Okuma Metni>
_ _ _ _

Davanın davacı yanın davalı tarafından haklarında yapılan takibe konu çekteki imzanın davacının eli mahsulü olmadığından imza inkarına yönelik menfi tespit davası olduğu anlaşıldı.
…. İcra Dairesinin … esas takip sayılı dosyası celp edilerek dosyamız arasına alınmış olup, takip dosyası incelendiğinde; alacaklının … olduğu, borçluların … Plastik San. Tic. Ltd. Şti, …-… … Kiralama, … San. Tic. Ltd. Şti. Takibin 23.709,66-TL alacağa ilişkin Kambiyo takibi olduğu, 11/04/2016 tarihli ödeme emrinin borçlulara tebliğ edildiğini, anlaşılmıştır.
Adli Tıp Kurumu Fizik İhtisas Dairesinin 15/06/2020 tarihli heyet raporunda özetle; Tersim biçimi, işleklik derecesi, alışkanlıklar, istif, eğim, doğrultu, seyir, hız ve baskı derecesi bakımından yapılan incelemede; İnceleme konusu çek arka yüz 1.ciro … … Kiralama …’ye atfen atılı imza ile …’nin mevcut mukayese imzaları arasında ilgi ve irtibat tespit edilemediği hususları, tespit ve rapor edilmiştir.
Tüm dosya kapsamı birlikte incelendiğinde ve değerlendirildiğinde;
…. İcra Dairesinin … Esas sayılı dosyasından 14/11/2018 tarihinde gönderilen, takibe konu … … Şubesi’ne ait … çek nolu, 31/09/2015 tarihli 22.380,00 TL bedelli Keşidecisi … … … olan çeke ilişkin olarak davacı çekin arka yüzündeki ilk ciroda yer alan (lehtarın ilk ciranta olarak atılan) imzayı inkar etmiştir.
Çekte bulunan lehtar imzasının sahte olduğu iddiası mutlak def’ilerden olup hamilin iyi niyetli olup olmadığına bakılmaksızın her hamile karşı ileri sürülebilir.
Davacıya ait toplanan mukayese imzalarını içerir ıslak imzalı evrak asılları ile birlikte dosya Adli Tıp kurumuna gönderilmiş ve Adli Tıp Kurumu Fizik İhtisas Dairesinin 15/06/2020 tarihli raporunda İnceleme konusu çekin arka yüzünde yer alan …’ye atfen atılı ilk imza ile …’nin mevcut mukayese imzaları arasında ilgi ve irtibat tespit edilemediği belirlenmiştir.
Çekteki imzanın davacıya ait olmadığı ATK raporu ile belirlendiğinden, davacının menfi tespit talebinin kabulü ile davacının …. İcra Dairesinin … esas sayılı takip dosyasında takibe konu … Bankası AŞ … Şubesine ait keşidecisi … Ticaret Ltd Şti olan … çek nolu 31/09/2015 tarihli 22.380,00-TL bedelli çekten dolayı davalıya borçlu olmadığının tespitine karar vermek gerekmiştir.

_ _ _ _

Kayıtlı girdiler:
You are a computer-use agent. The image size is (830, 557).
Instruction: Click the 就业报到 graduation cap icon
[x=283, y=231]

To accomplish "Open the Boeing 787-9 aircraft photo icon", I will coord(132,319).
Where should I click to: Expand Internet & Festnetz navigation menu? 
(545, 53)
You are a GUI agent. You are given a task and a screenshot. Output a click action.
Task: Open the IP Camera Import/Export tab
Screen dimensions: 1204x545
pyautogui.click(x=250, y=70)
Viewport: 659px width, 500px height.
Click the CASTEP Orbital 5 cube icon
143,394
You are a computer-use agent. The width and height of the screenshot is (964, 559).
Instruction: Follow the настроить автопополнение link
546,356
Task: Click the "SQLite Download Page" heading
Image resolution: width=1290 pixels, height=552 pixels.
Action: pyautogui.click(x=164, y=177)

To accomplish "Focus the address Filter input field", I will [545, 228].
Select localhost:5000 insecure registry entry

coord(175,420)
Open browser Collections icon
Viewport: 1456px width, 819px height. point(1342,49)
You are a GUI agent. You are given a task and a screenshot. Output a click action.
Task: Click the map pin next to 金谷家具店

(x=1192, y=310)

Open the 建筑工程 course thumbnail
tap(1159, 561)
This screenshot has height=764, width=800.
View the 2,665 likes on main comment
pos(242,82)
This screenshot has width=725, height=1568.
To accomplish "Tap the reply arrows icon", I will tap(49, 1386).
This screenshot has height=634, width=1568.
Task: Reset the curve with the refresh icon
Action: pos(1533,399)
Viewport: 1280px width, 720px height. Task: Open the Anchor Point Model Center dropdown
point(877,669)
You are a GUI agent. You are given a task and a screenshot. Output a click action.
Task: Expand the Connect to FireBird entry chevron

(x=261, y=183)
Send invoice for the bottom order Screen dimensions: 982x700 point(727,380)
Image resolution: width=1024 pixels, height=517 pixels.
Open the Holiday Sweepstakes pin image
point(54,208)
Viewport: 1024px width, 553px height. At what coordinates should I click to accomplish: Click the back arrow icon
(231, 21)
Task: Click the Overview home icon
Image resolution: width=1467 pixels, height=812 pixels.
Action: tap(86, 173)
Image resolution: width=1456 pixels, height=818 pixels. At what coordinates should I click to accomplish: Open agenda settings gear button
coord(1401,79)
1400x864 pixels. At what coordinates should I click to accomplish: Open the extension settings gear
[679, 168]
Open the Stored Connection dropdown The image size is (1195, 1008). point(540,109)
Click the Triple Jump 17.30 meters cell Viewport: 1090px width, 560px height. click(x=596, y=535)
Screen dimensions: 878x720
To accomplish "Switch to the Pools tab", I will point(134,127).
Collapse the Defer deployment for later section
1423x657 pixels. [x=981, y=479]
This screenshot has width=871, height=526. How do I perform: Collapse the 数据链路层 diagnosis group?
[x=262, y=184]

_ _ _ _

Yönergeler>
**A.** Karar metninde geçen tarihleri, çekin üzerindeki tarih hariç, neye ait olduklarıyla birlikte sıralayın; aynı tarihi bir kez yazın.
**B.** Kayıtlarda "Viewport: 1280px width, 720px" ifadesinin geçtiği satırdan "point(54,208)" ifadesinin geçtiği satıra kadar uzanan bölümü, her iki uç dahil, talepleriyle birlikte yeniden yazın. Yanıtlardaki tüm koordinatları 0,2 oranında ölçekleyin ve sonuçları tam sayıya yuvarlayın; buçuklar yukarı yuvarlansın.

Yanıt Listesi>
**A.**
- 11/04/2016: ödeme emri
- 15/06/2020: Adli Tıp Kurumu Fizik İhtisas Dairesinin heyet raporu
- 14/11/2018: dosyanın İcra Dairesinden gönderildiği tarih

**B.**
Viewport: 1280px width, 720px height. Task: Open the Anchor Point Model Center dropdown
point(175,134)
You are a GUI agent. You are given a task and a screenshot. Output a click action.
Task: Expand the Connect to FireBird entry chevron

(x=52, y=37)
Send invoice for the bottom order Screen dimensions: 982x700 point(145,76)
Image resolution: width=1024 pixels, height=517 pixels.
Open the Holiday Sweepstakes pin image
point(11,42)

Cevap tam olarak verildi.